RICHMOND, VA. — While Lidl announced the opening of seven more stores in the United States, the German-based discount retailer is facing some pressure from an American giant.
The Kroger Co., the nation’s largest supermarket chain, is suing Lidl over the latter’s Preferred Selection private label. In a June 30 lawsuit filed in the U.S. District Court for the Eastern District of Virginia, Richmond Division, Kroger said Lidl’s Preferred Selection brand is too similar to its own Private Selection label.
In the lawsuit Kroger has alleged Lidl’s Preferred Selection mark and logo “would be likely to cause confusion, likely to cause dilution, and constitute unfair competition.” Lidl’s Preferred Selection brand was registered in September of last year, while Kroger’s Private Selection label has been used for more than 20 years.
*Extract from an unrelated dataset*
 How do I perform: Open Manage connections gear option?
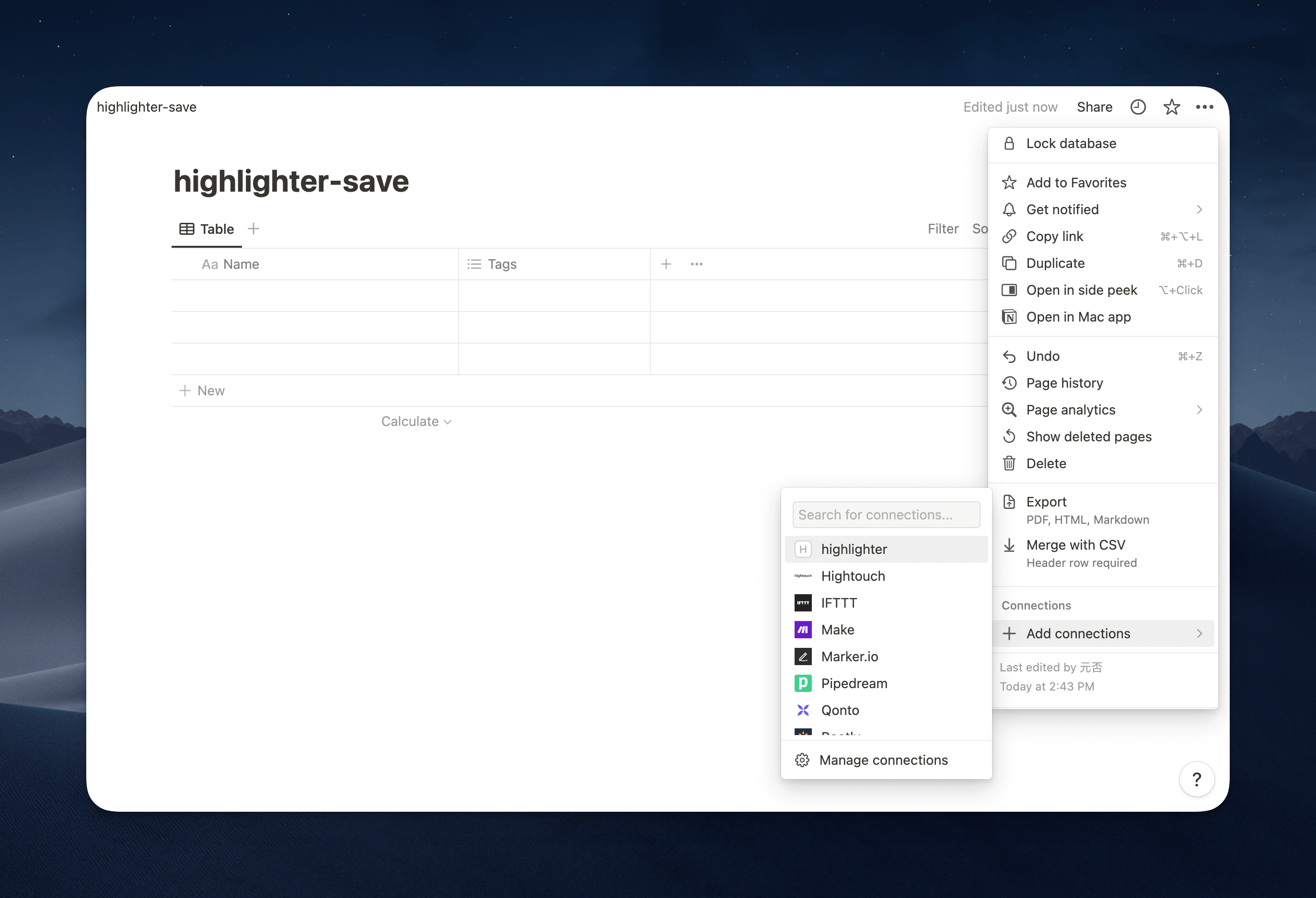[882, 760]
“The use of (the Private Selection) mark has grown continuously and extensively since then along with the size and national reach of the Kroger family of stores, which include supermarkets, convenience stores and other retail stores of diverse sizes and formats,” the filing noted.
The suit claims Lidl has competed unfairly with Kroger and that “Kroger has suffered and will continue to suffer irreparable injury, including, but not limited to, injury to its trademarks and to the goodwill and business reputation associated with those trademarks.”Kroger is seeking compensation from all profits from Lidl’s Preferred Selection brand.